Evet, aşk gerçekten yok mudur? Bazıları belki budalalık, saçmalık ve anlamsız bir hilkat garibesi olarak görebilirler aşkı. Ben bunlara bir şey demiyorum, zaten bunu söyleyenler açıkça ifade ediyorlar: “Ben hiç âşık olmadım” diyorlar.
Balı tatmadıkça, gülü koklayıp hissetmedikçe nasıl anlatabilirsiniz? “Belki bazı istisnalar vardır” diyorlar, “gerçek aşkı yaşayan, hisseden kimseler olabilirler.”
Katılıyorum, aşk kesinlikle kişinin iradesi dışında gelişen bir durum, kesbî değil, vehbî… Ancak yaşamadığı için, tatmadığı için, koklamadığı için balı ve gülü inkar etmek mantıksızlık olur.
Aşkın gerçekten var olduğundan kuşku duymuyorum. Ve öyle şeylere kaadir ki, insanın havsalasına otomatikman bir set çekiyor, yollarına dikenler yerleştiriyor. İşte aşk, o dikenlere basmadan yürümeye çalışmak. Ama basmamak mümkün mü?
Peki aşk ne ile kâim? Devamlılığı neye bağlı? Veya aşk hep devam ediyor mu?
Bence aşk uzaklıkla, yahut ulaşamamakla kâim. Aşk dediğim duygular, sevgiliden uzak olduğu veya ona ulaşamadığı için âşığı zirveye ulaştırmıştır. Aşk, kavuşulduğu anda biter.

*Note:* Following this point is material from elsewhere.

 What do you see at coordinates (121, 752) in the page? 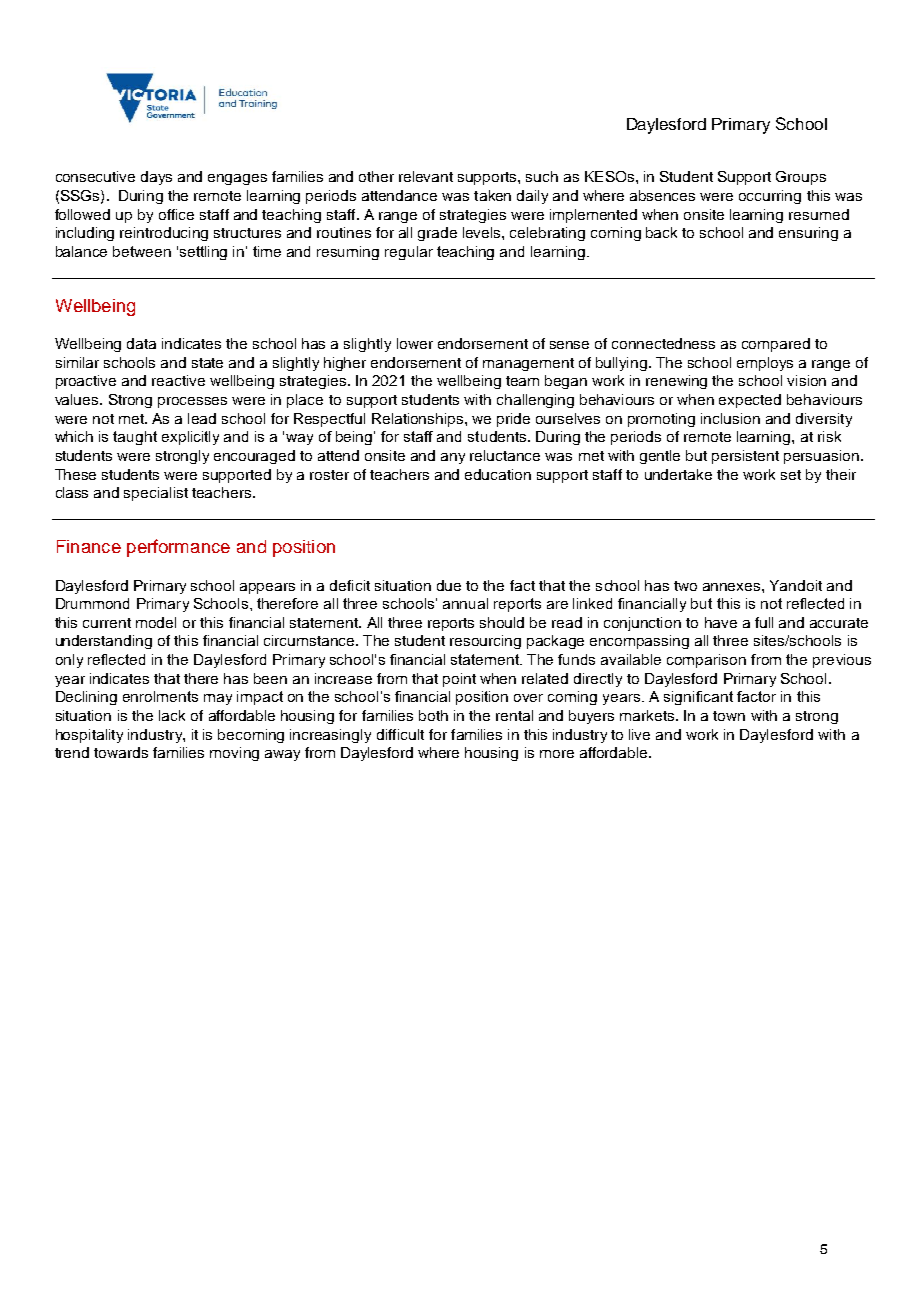
I see `towards` at bounding box center [121, 752].
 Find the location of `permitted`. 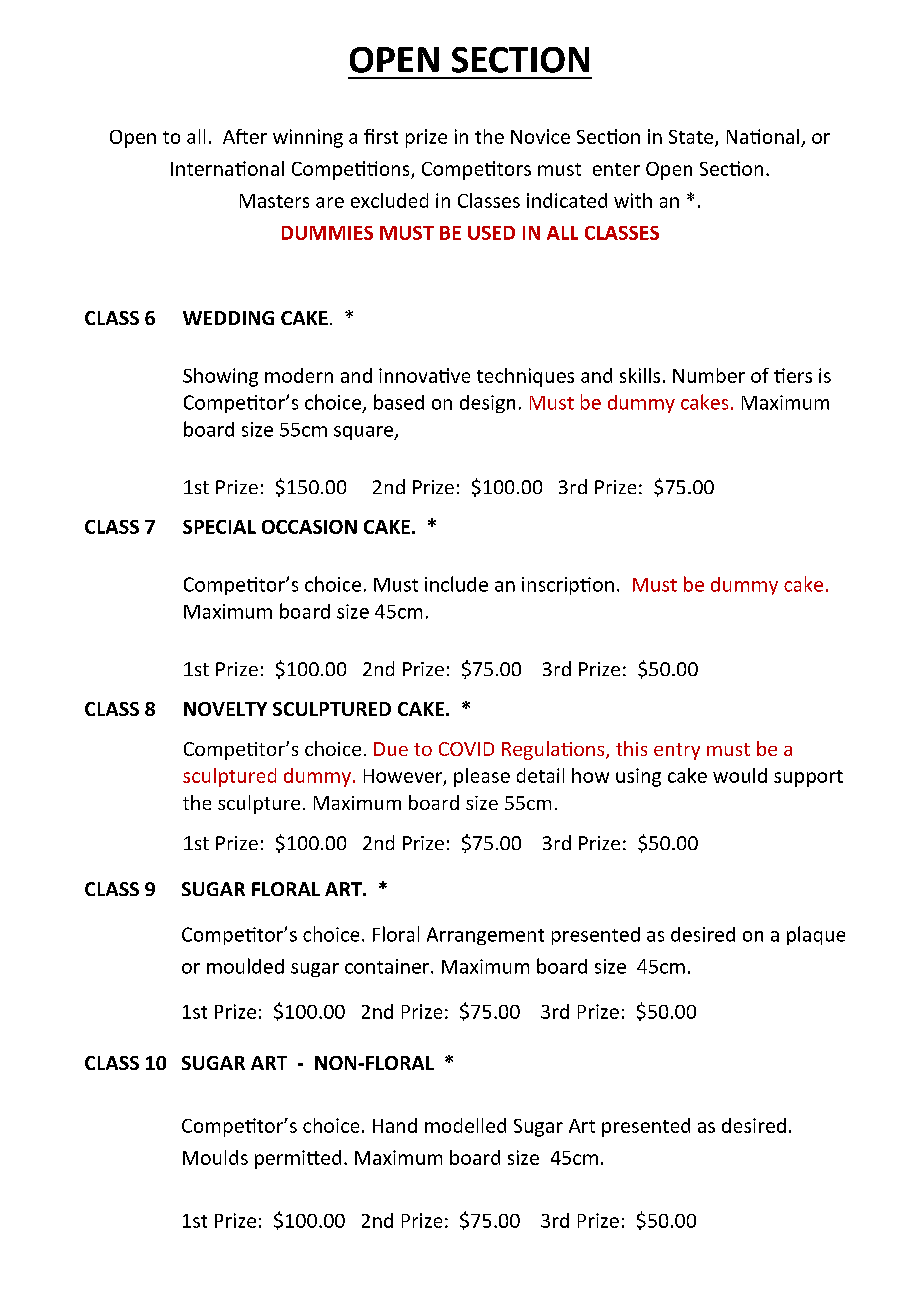

permitted is located at coordinates (298, 1159).
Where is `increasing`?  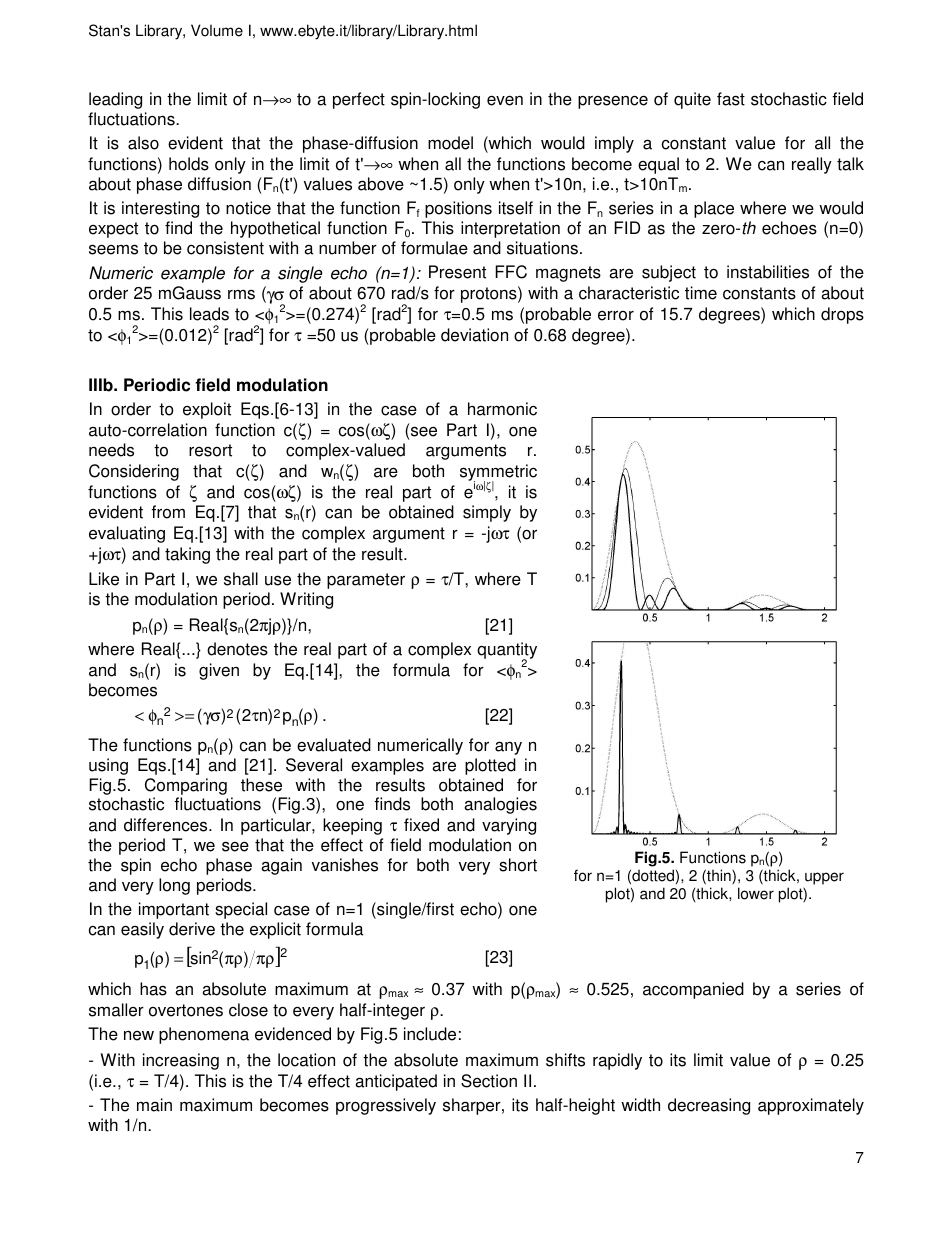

Öyle bir şey ki, aşk esnasında cinsel hiçbir duyguya yer yoktur. Var olan şey, sevgili, onun güzelliği, ayrıca ruhunun müstesna yüceliğidir. Meşhur Divan şairi Şeyhülislam Yahya Efendi’nin dediği gibi:
“Bülbüller öter, güller açar, şâd gönüller yok
Hiç böyleliğin görmemişiz fasl-ı baharın”
Aşk öyle bir fasl-ı bahar ki, gerçekten de bülbüller öter o baharda, güller açar, gönül huzur ve sükundan uzaktır. Aslında uzak değildir, aşkın zevki, aşkın huzuru hepsinden daha muhteşemdir. Aşk insanı ulvî bir cihete sevk eder. Âşık insan kötü yollara sapamaz, kendini harap edemez, ruhî bunalımlar geçiremez. Zaten insanın ruhu aşkın zevki ve ateşiyle doludur. Bu haldeyken neden var oluş gayesinin dışına çıksın?
Âşık çöllere düşebilir, dağları delebilir, sevgiliye ulaşmak için her yolu dener, denemelidir. Çünkü âşık için başka seçenek yoktur. Yeter ki zerre miktarı bir umut olsun sevgiliden yana.
Sevgilisine kavuşamadığı için intihar edenler, başkalarını öldürenler, yakanlar, yıkanlar vs. bunlar ne oluyor öyleyse? Eğer sevgili için umutlar tükenmişse, bu yüzden bunları yapıyorsa?
Âşık için bütün bunlar, yani var oluş gayesine aykırı temayüller başladığı, kendisine ya da başkasına zarar vermeye başladığı zaman aşk bitmiştir. O zaman aşkın olgunluğunda zirvelere ulaşmış kişi yoktur. Aşk o kişi için bu anlamsız yönelişlere bir bahane olur. Gerçek aşk, hiçbir zaman insanı, tabiatının dışında bir saçmalığa, aykırılığa götüremez. Götürüyorsa aşk, aşk olmaktan çıkmış, sadece o kisveye bürünmüştür.
Vehbî dediğimiz aşk, neticede tekamüle ulaştırdığı insanı yaratıcısına daha yakın kılar. Özü budur.